### DIRECTIONS FOR THIS TASK:
In the records below, how many lines hold the string "Viewport"? Give only the number.

DATA RECORDS START

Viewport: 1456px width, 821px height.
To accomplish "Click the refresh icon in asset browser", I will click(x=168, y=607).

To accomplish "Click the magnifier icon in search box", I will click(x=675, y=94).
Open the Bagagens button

DATA RECORDS END
DATA RECORDS START

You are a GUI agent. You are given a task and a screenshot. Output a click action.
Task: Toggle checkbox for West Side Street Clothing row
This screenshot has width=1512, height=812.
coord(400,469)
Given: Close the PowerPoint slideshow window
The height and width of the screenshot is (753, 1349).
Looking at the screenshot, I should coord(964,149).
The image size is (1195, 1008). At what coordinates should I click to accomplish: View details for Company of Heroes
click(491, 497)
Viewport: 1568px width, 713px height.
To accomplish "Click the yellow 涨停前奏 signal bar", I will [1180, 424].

DATA RECORDS END

### OUTPUT OF THE EXERCISE:
2